Two old men were sitting on a park bench visiting. Their wives were
sitting on the adjacent bench.
The first old man said, “I sure am having trouble with my memory these
days. Seems like I can’t remember anything anymore.”
2nd man: “I used to have that problem until I started taking those
little green pills.”
1st man: “Little green pills. What are they?”
2nd man: “I can’t think of the name. Let me see. I need the name of
a sweet smelling flower that comes from a thorny bush.”
1st man: “Rose?”
2nd man: “Yes, Rose, that’s it.” (calling to his wife): “Rose, what is
the name of those little green pills?”
A new teacher was trying to make use of her psychology courses. She started
her class by saying, “Everyone who thinks you’re stupid, stand up!”
After a few seconds, Little Johnny stood up. The teacher said, “Do you
think you’re stupid, Little Johnny?”
“No, ma’am, but I hate to see you standing there all by yourself!”
A skeptical anthropologist was cataloging South American folk
remedies with the assistance of a tribal brujo who indicated the
leaves of a particular fern were a sure cure for any case of
constipation. When the anthropologist expressed his doubts, the
brujo looked him in the eye and said: “Let me say to you — with
fronds like these, who needs enemas?”
Two hunters are out in the woods when one of them collapses.
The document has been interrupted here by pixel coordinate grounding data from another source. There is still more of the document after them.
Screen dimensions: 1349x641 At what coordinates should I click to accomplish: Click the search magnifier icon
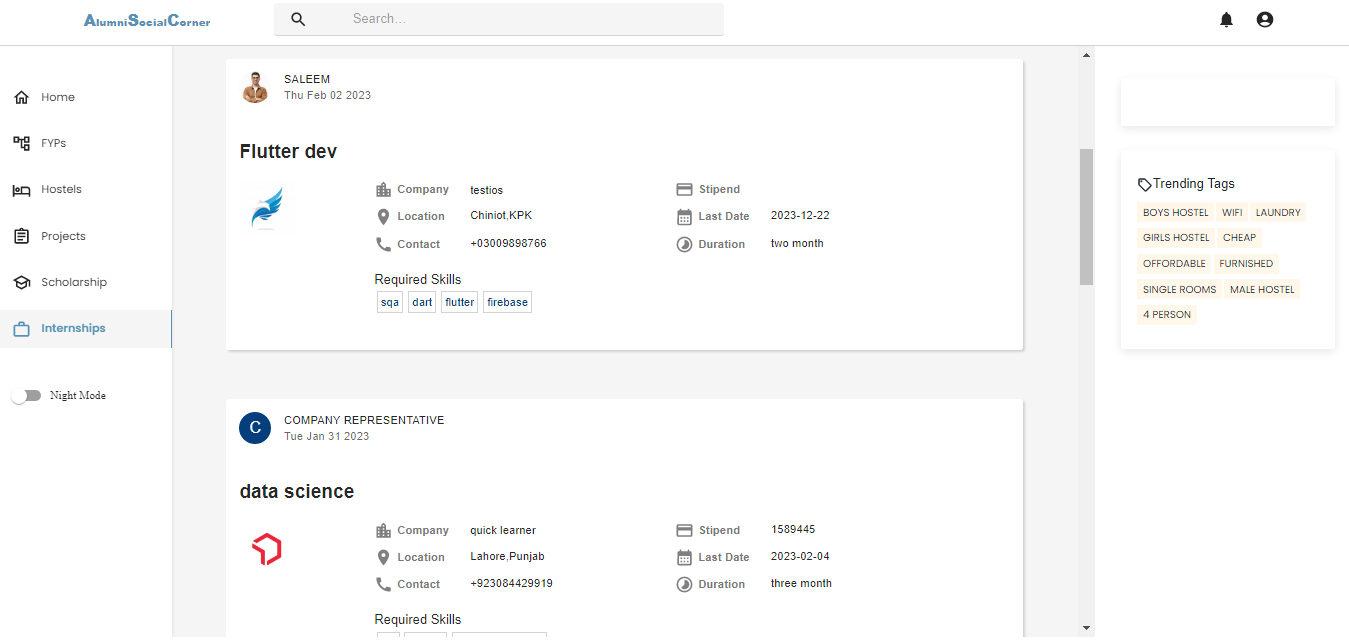coord(298,19)
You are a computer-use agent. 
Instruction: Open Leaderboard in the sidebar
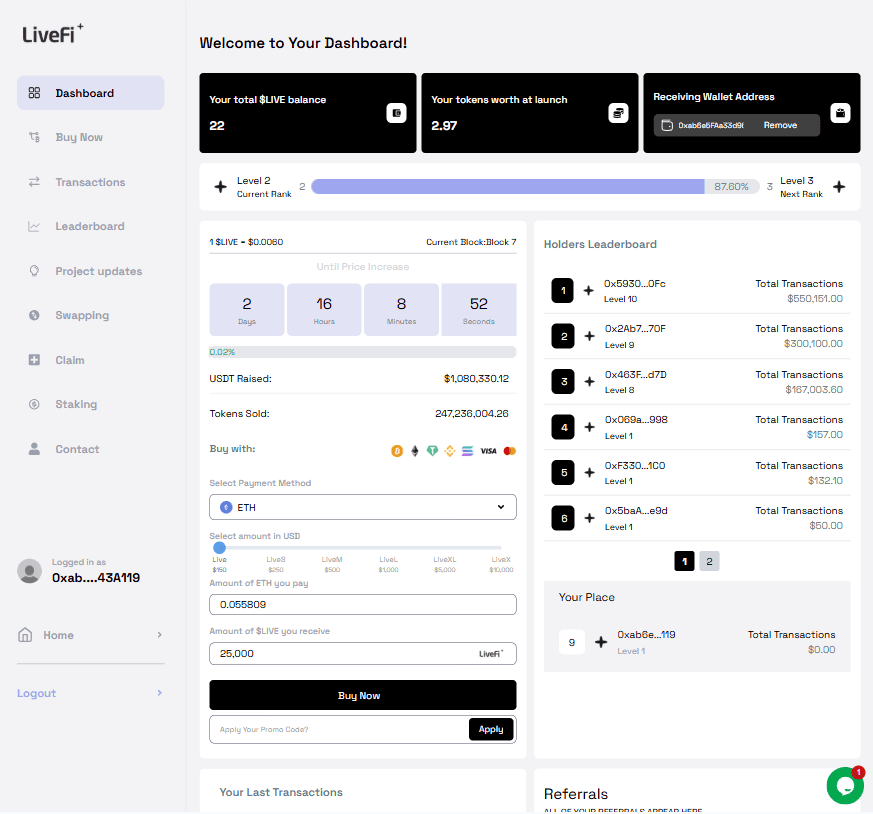pos(89,227)
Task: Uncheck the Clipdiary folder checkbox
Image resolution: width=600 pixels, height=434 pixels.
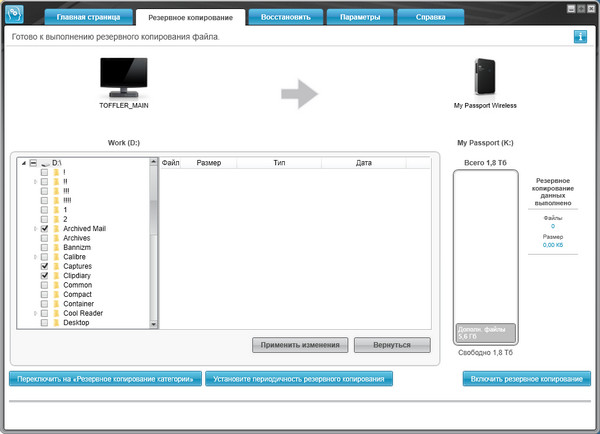Action: coord(44,275)
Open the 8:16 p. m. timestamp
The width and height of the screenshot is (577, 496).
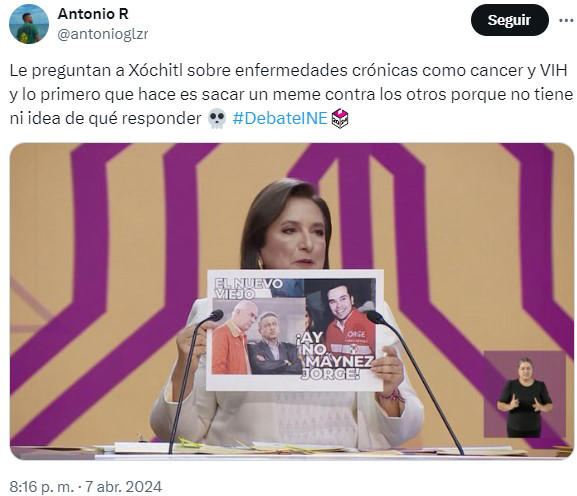coord(42,486)
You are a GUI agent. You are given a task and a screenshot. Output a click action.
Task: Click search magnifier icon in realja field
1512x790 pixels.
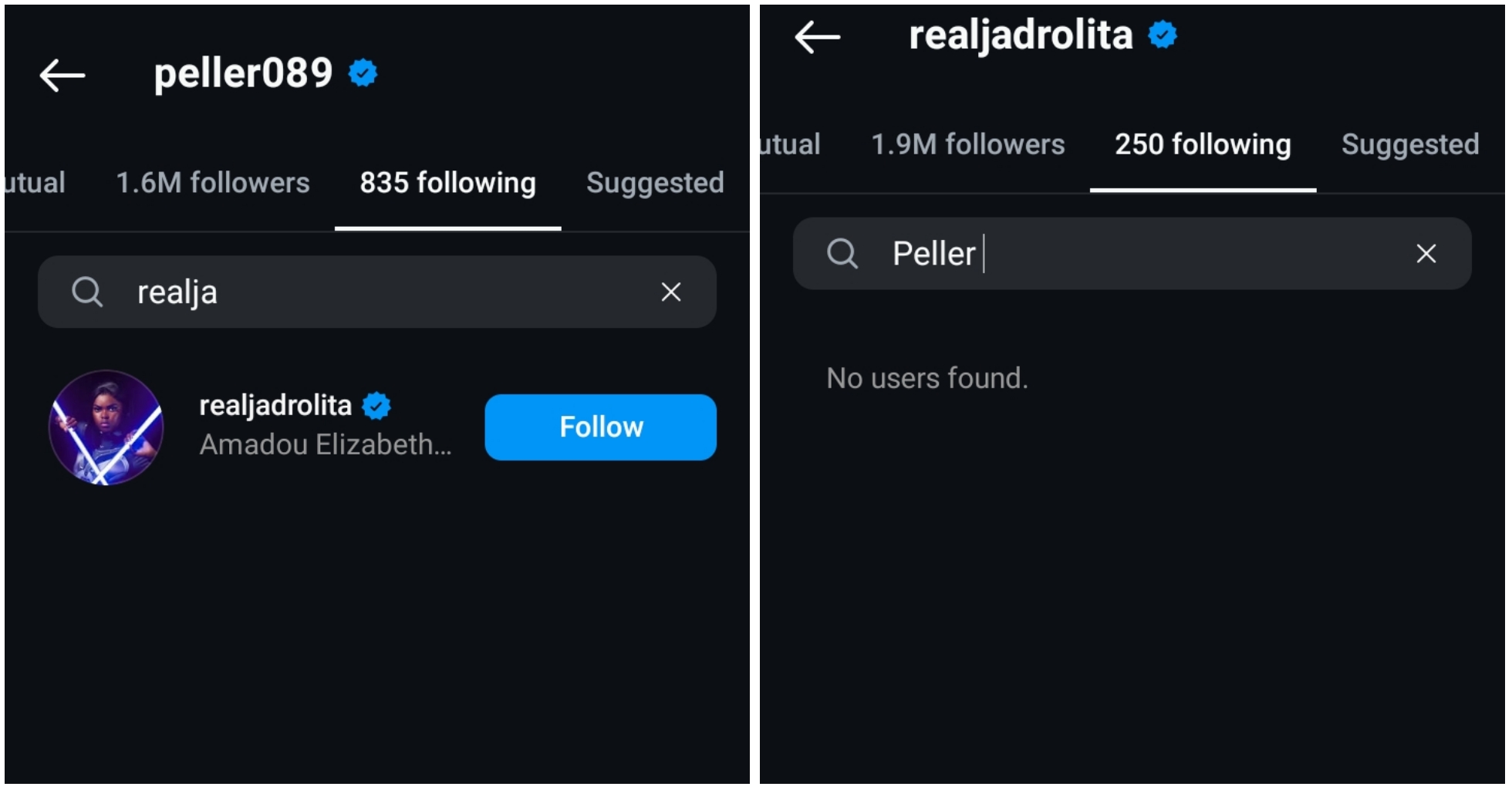pyautogui.click(x=87, y=292)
He doesn’t seem to be breathing and his eyes are glazed.
The other man pulls out his phone and calls emergency
services.
He gasps to the operator: “My friend is dead! What can
I do?” The operator in a calm, soothing voice replies:
“Take it easy. I can help. First, let’s make sure he’s
dead.”
There is a silence, then a shot is heard.
Back on the phone, the hunter says, “Ok, now what?”